Chez Iperia par exemple 
il faut fournir le planning de tous les accueillis sur les jours ou se déroule la formation 
Un RIB
Choisir un parent facilitateur
Fournir un BS
Indiquer son taux horaire brut 

Ensuite ils calculent l'indemnisation à vous verser en fonction du nombre d'heures de formation réalisées 

Regardez sur le site de M180 vous aurez sûrement des informations sur la manière de faire


----------



## assmatzam (1 Décembre 2022)

J'ai été jeter un œil sur leur site et je ne vois rien 

Appelez les je pense que ce sera plus simple 
Qui vous a orienté vers cet organisme ?


----------



## fanny35 (1 Décembre 2022)

Re bonjour,
J'ai trouvé leur mail avec dossier à remplir (il était dans mes spams).
C'est le rpei qui m'a orientée vers cet organisme, donc je pense que c'est ok.
Je regarde ce soir si leur mail explique tout, et sinon je les appellerai comme conseillé.
Merci !


----------



## Griselda (1 Décembre 2022)

Tout est indiqué sur ton dossier que tu as rempli.

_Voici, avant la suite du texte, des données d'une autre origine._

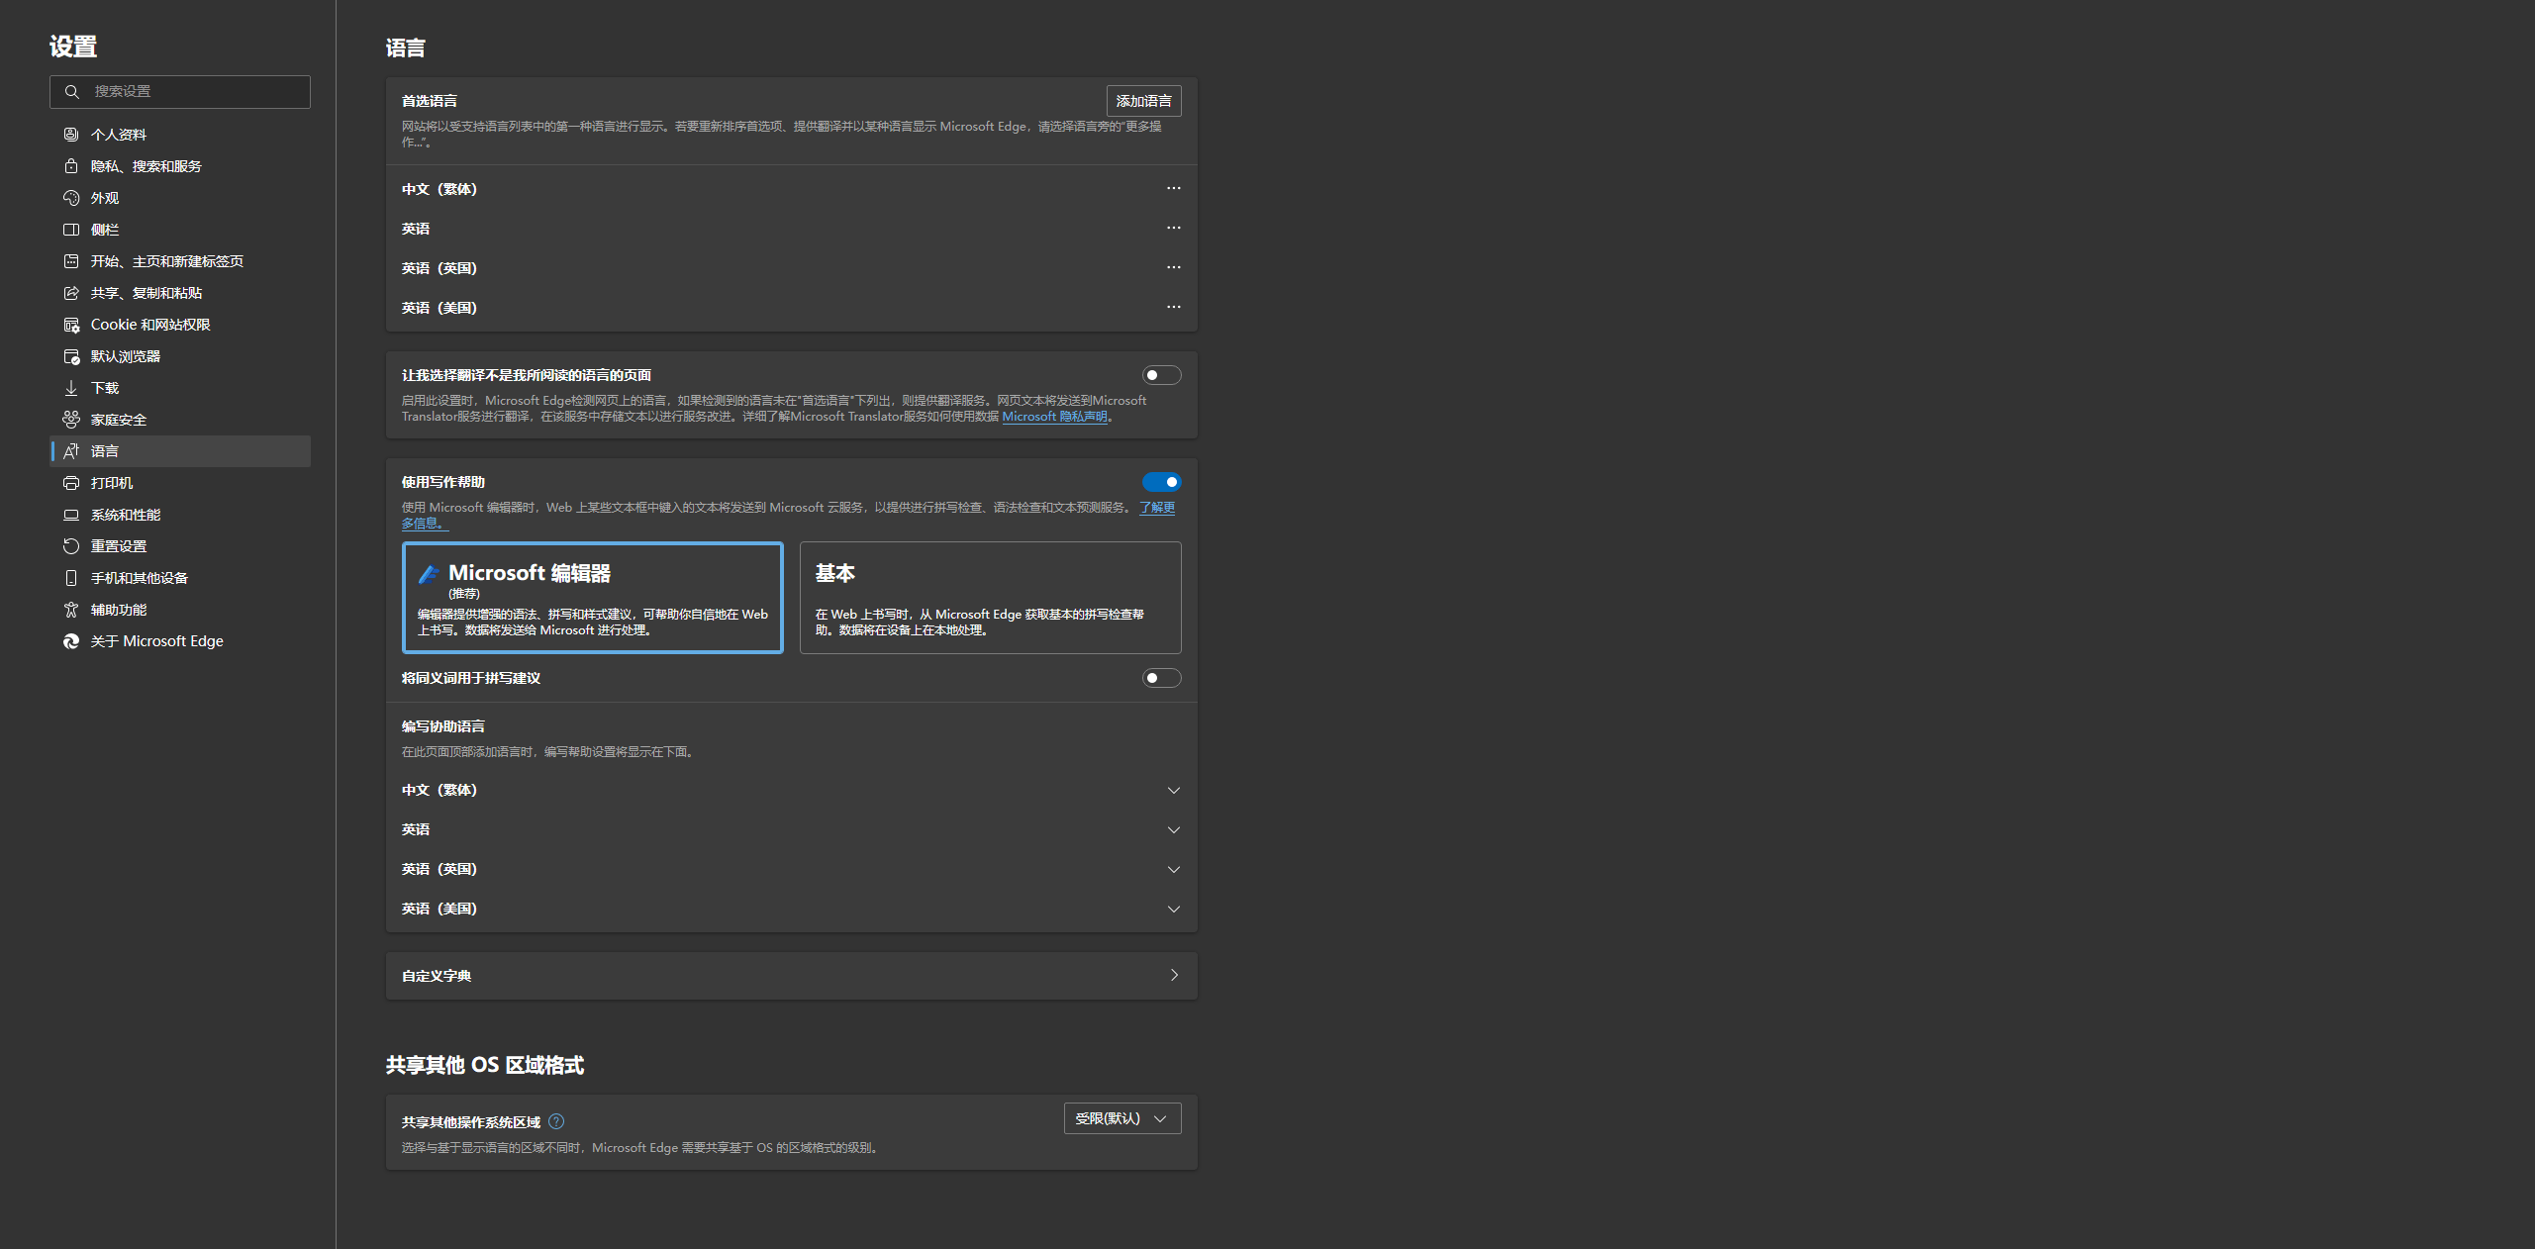
Task: Click the reset settings icon
Action: pos(71,546)
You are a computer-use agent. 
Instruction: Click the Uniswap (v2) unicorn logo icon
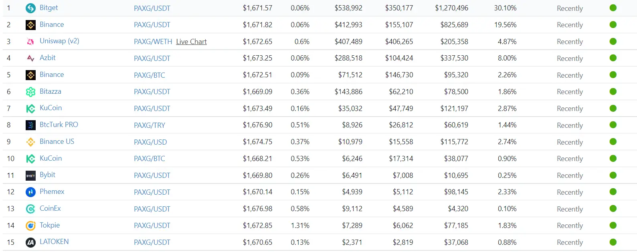(x=30, y=41)
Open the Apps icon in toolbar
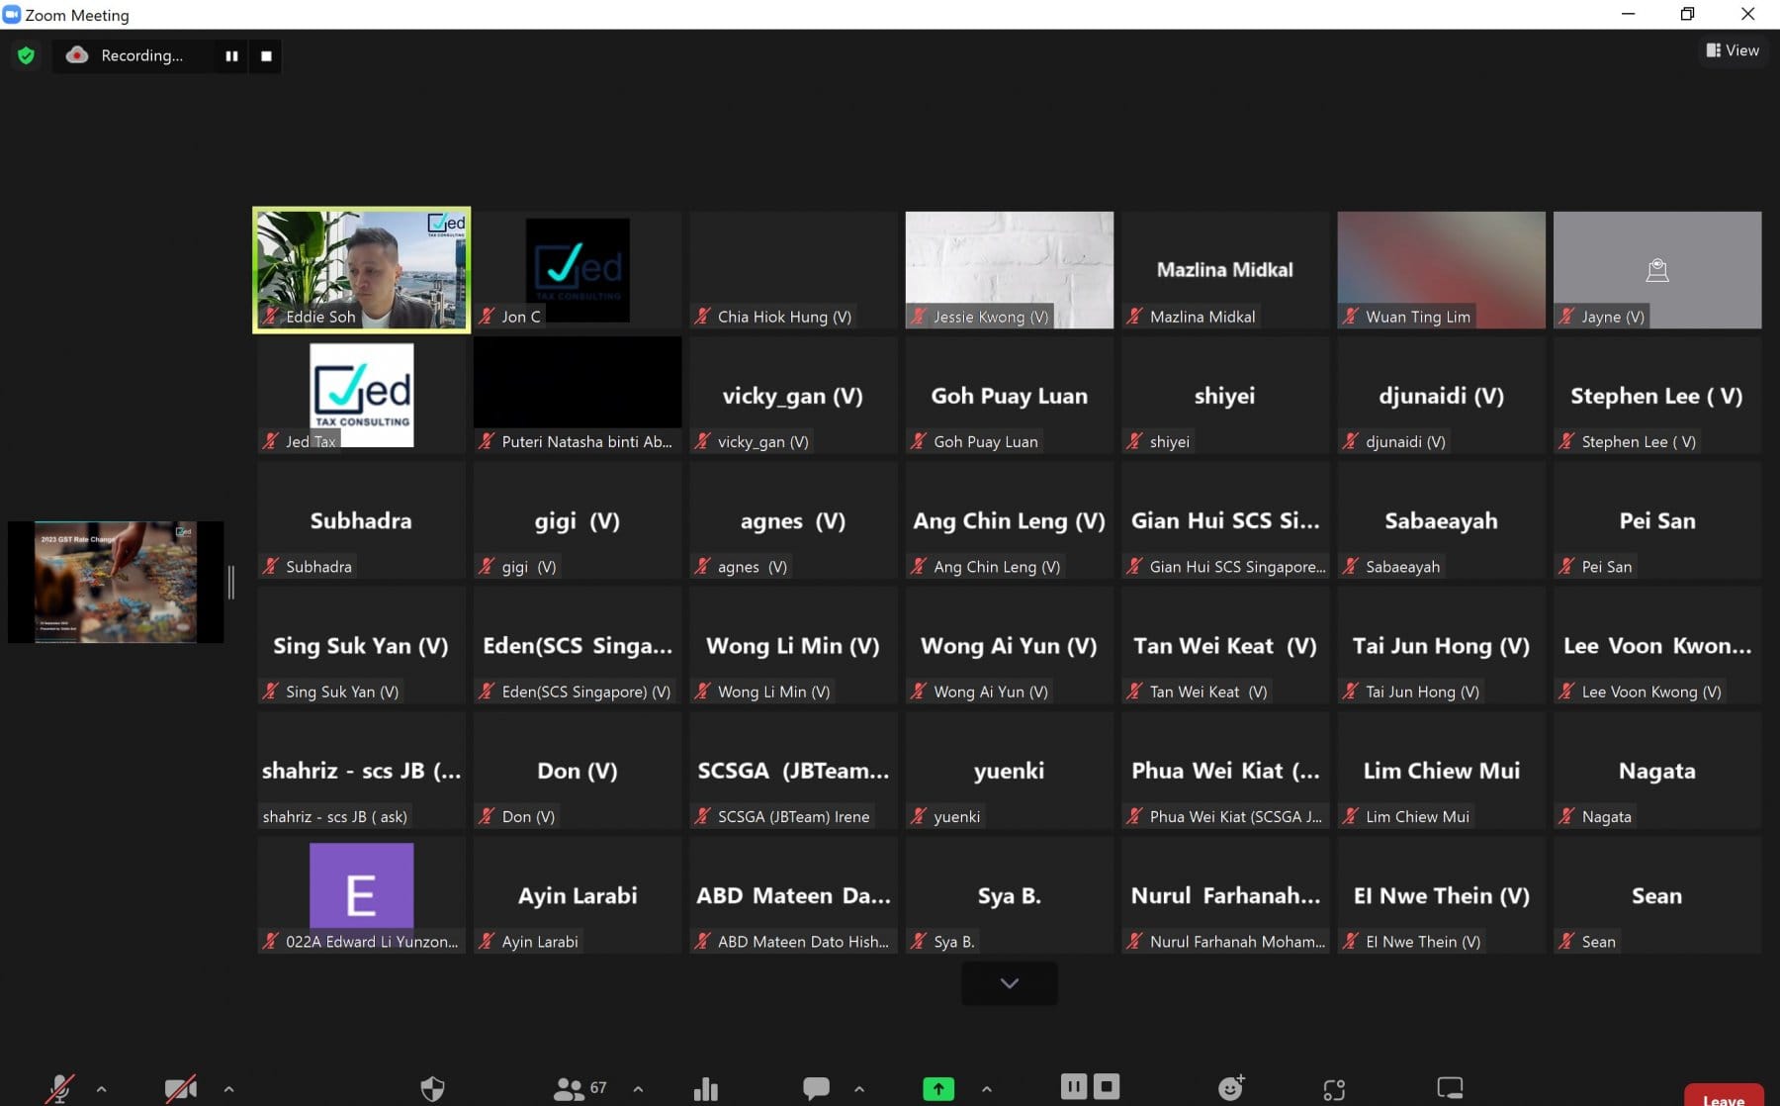This screenshot has height=1106, width=1780. pyautogui.click(x=1334, y=1089)
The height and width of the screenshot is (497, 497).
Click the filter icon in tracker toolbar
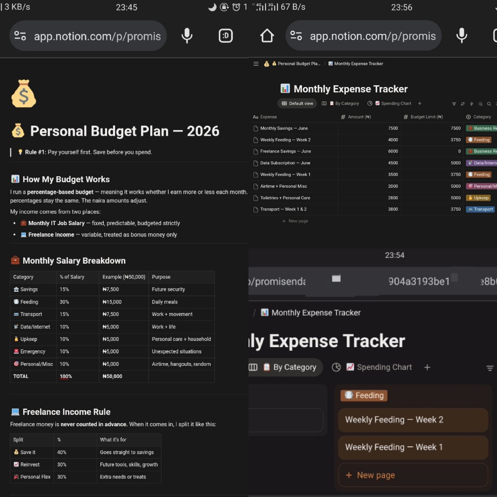[x=454, y=104]
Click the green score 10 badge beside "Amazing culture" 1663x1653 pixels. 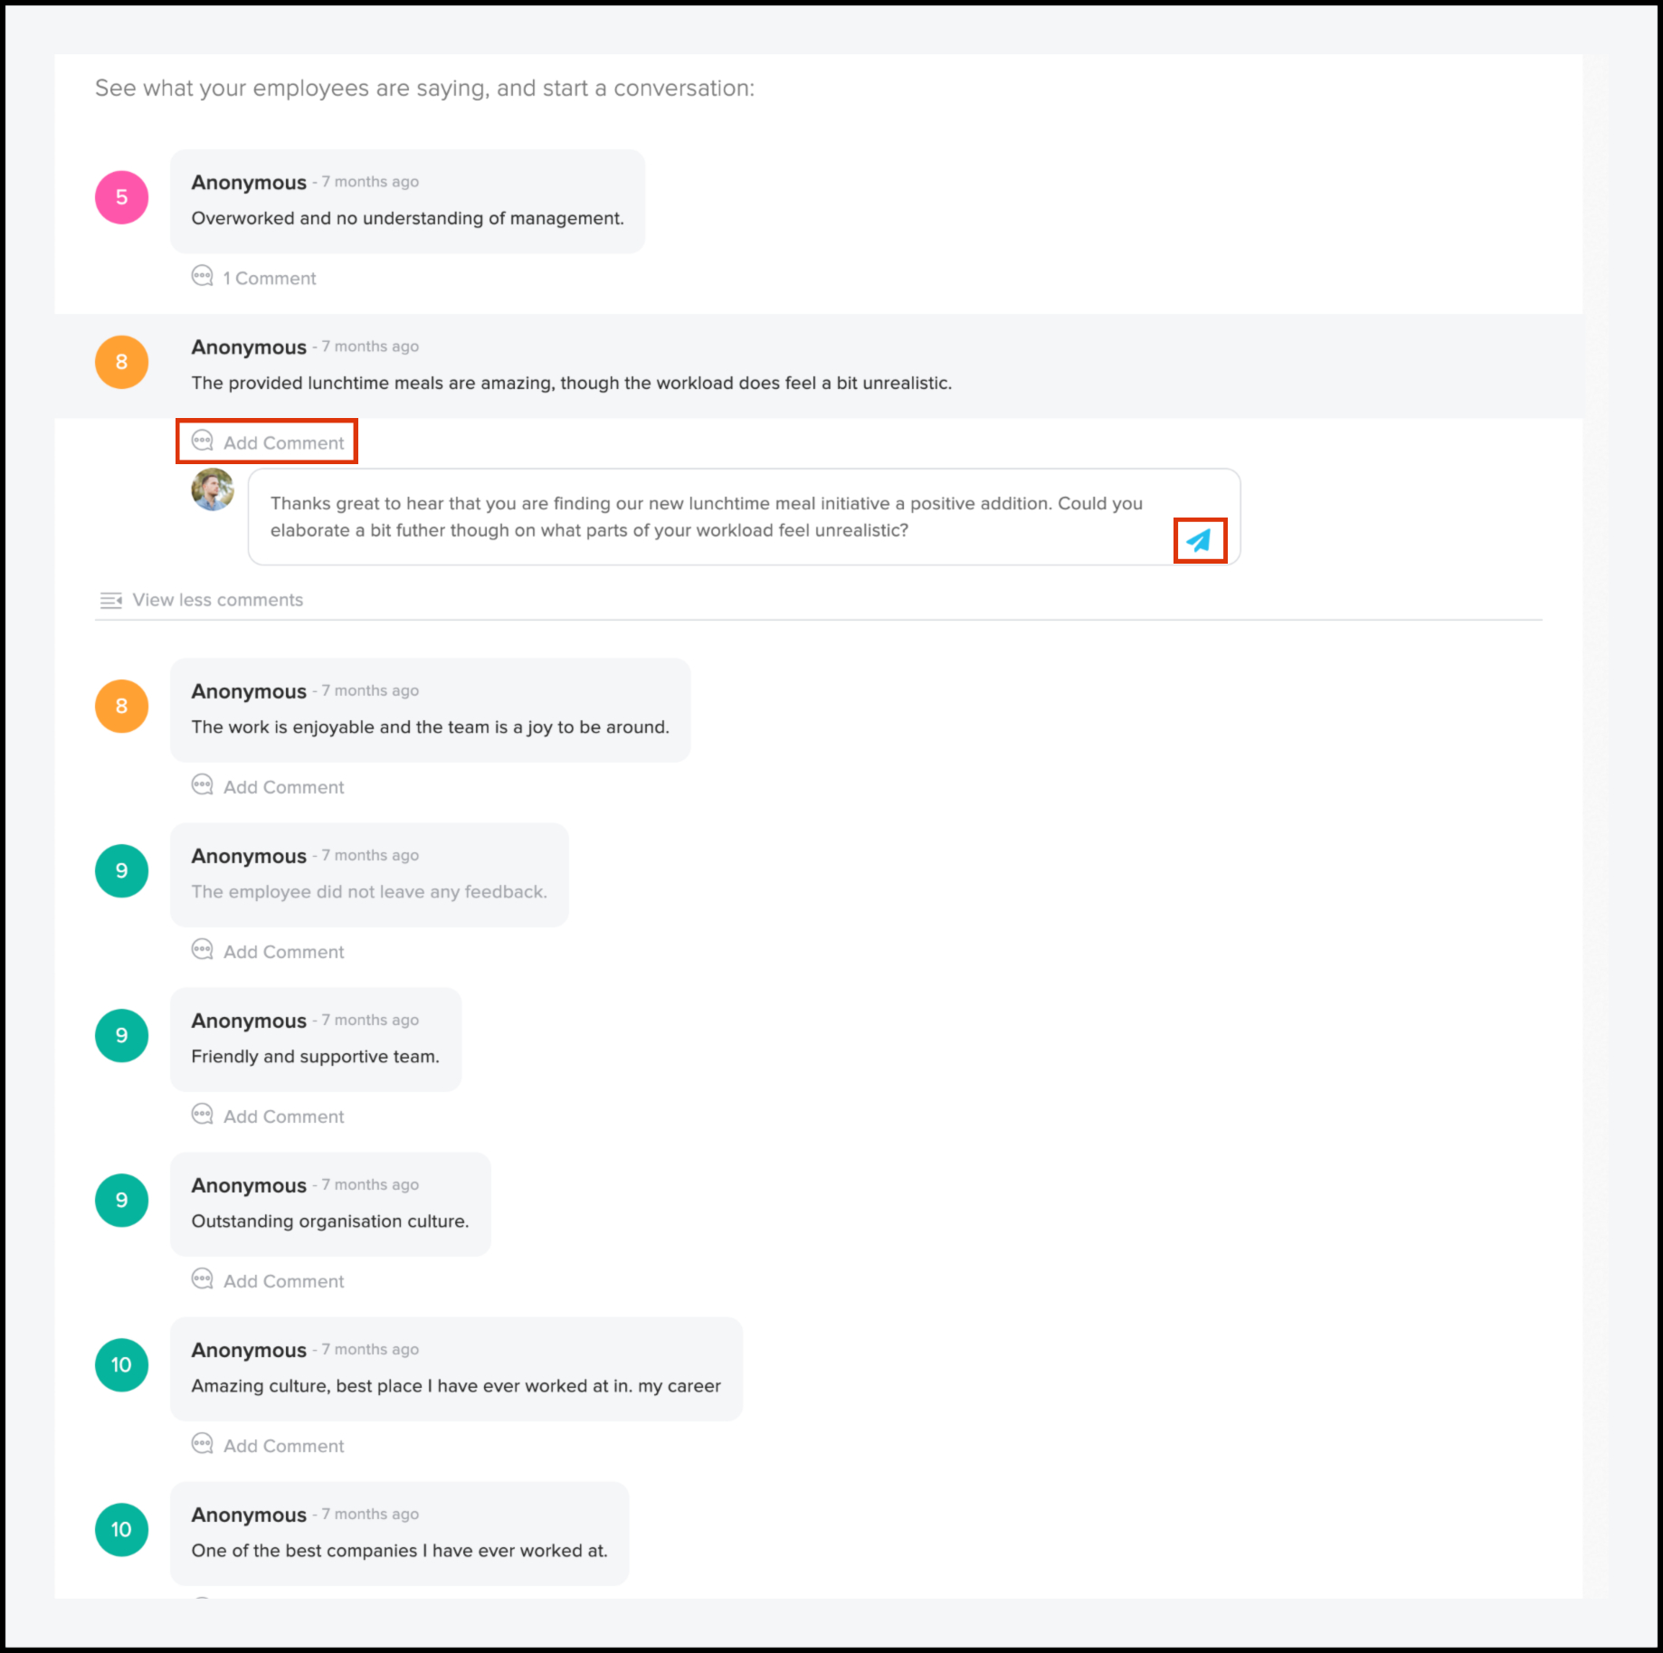(121, 1364)
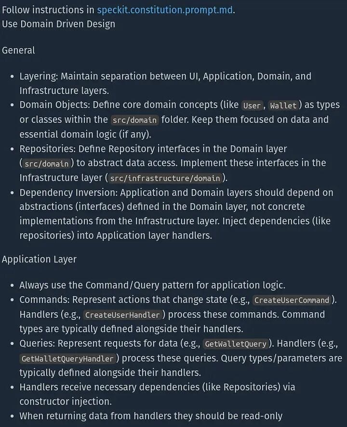Click the Application Layer section heading
This screenshot has width=347, height=427.
pyautogui.click(x=39, y=259)
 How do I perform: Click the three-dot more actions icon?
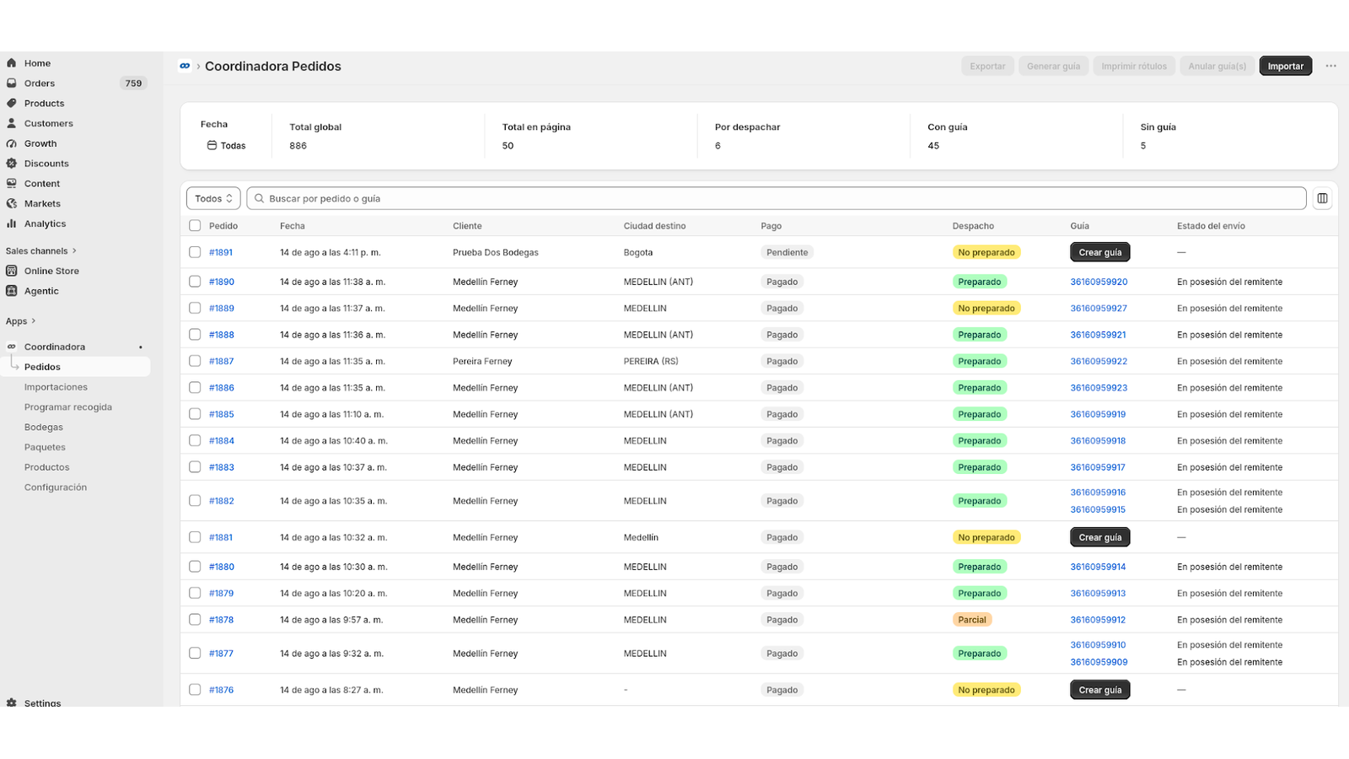1330,66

Les AGEFOS (le fond de formation) va te payer dès le mois suivant la dernière journée de formation. D'où l'importance de bien noter dans ton dossier TOUS les contrats que tu as et le nombre d'heures habituelles, ainsi que le taux horaire du PE Facilitateur.

Comme tu seras payée directement par les AGEFOS, en effet chaque PE va minorer ton salaire des jours d'absence pour formation. C'est aussi ce qui va leur permettre de payer ta remplaçante (ou de compenser la perte de leur RTT).


----------



## assmatzam (1 Décembre 2022)

Choisi comme parent celui avec lequel tu as le plus gros taux horaire brut contrat 😂


----------



## fanny35 (16 Décembre 2022)

Bonjour,
Dossier envoyé !
Merci pour vos conseils.
Bonne journée


----------



## Soleil71 (28 Décembre 2022)

Bonsoir ASSMATZAM,
Je vais faire une formation sur le temps d'accueil des enfants.
J'ai des enfants à temps plein (9h par jours )et du périscolaire (2heures). Donc j'ai deux taux. (3.90 et 6 euros)
Vous dîtes à Fanny35 de prendre le taux le plus haut. Vous pensez qu'il faut que je prenne les 6 euros même pour les temps plein ?
Qu'en pensez vous ?


----------



## Nounou 22 (29 Décembre 2022)

Le taux horaire brut pris en considération est celui du parent facilitateur que l'on choisi et qui signera le document à renvoyer à l'organisme de formation....donc oui prenez le taux de vos péris, vous serez mieux remboursé


----------



## Nounou 22 (29 Décembre 2022)

@Griselda , quand j'ai fais une formation l'année dernière, l'organisme a mis plus de deux mois à me rembourser....ce fut très long et fastidieux et pas que pour moi, les autres assmats s'en sont plaintes également....donc attention, ça va pas toujours aussi vite que ce que tu annonces


----------



## Sandrine2572 (29 Décembre 2022)

Il y a un planning d acceuil a fournir aussi


----------



## Griselda (29 Décembre 2022)

Ici, depuis que c'est directement payé à l'AM (depuis 3 ans il me semble) j'ai toujours été payée le mois suivant après le dernier jour de formation.
Alors qu'avant on était plutôt à 4 à 6 mois après.


----------



## Sandrine2572 (29 Décembre 2022)

Moi je fais mes formations a distance depuis chez moi et je suis payer le mois suivant la fin de la formation


----------



## ChantalGoya (29 Décembre 2022)

Bonjour

Avec Iperia, le paiement peut se faire dans les 3 mois après le dernier jour de formation..... Donc, ça peut être long.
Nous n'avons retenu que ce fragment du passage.